■ **Your objective**
Collect all lines from the records below that include the word "Collections".

Stored data:
━━━

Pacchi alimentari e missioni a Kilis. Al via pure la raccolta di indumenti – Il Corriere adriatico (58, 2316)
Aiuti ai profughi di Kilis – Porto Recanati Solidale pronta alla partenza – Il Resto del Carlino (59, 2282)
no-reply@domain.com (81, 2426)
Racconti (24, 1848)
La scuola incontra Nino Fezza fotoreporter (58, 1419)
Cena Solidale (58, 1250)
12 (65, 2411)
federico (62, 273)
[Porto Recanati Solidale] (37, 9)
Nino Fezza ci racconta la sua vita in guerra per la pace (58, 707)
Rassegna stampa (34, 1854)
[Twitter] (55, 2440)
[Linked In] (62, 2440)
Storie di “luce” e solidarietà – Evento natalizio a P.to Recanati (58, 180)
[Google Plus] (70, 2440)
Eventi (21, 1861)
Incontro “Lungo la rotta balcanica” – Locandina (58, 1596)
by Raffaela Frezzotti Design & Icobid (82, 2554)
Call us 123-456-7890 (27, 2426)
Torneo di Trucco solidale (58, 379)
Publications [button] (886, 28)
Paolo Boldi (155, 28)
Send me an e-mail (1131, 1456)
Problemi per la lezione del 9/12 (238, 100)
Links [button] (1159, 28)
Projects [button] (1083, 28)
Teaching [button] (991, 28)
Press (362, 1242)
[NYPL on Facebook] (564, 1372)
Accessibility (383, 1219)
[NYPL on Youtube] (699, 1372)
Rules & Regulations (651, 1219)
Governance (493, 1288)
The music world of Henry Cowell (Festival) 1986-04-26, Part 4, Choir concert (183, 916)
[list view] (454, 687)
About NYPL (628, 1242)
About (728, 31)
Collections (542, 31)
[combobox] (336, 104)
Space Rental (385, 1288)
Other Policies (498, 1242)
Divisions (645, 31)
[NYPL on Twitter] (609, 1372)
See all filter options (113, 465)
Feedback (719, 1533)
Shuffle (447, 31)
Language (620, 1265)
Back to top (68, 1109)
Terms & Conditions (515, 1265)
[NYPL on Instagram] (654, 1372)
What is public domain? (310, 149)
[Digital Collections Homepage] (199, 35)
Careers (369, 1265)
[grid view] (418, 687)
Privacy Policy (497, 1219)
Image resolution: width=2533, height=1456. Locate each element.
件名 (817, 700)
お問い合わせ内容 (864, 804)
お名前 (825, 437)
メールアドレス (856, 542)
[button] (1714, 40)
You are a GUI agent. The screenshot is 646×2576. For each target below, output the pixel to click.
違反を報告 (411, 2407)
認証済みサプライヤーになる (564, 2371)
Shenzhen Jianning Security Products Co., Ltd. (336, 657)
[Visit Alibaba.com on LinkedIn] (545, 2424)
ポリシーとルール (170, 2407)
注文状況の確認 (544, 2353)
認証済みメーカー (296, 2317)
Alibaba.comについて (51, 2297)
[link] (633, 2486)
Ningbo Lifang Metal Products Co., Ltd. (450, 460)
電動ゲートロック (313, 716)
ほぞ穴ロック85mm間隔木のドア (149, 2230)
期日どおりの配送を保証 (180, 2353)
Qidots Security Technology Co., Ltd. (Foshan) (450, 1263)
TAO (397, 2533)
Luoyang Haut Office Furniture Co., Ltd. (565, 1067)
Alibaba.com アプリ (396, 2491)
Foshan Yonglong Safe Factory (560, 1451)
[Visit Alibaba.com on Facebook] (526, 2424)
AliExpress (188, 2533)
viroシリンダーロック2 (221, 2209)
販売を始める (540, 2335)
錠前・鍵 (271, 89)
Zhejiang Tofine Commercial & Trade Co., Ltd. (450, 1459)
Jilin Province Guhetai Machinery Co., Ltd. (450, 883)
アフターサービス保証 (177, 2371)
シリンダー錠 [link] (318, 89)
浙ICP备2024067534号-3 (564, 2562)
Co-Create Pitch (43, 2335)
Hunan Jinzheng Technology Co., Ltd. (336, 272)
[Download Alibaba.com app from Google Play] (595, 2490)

━━━

■ **Answer for this exercise**
Collections (542, 31)
[Digital Collections Homepage] (199, 35)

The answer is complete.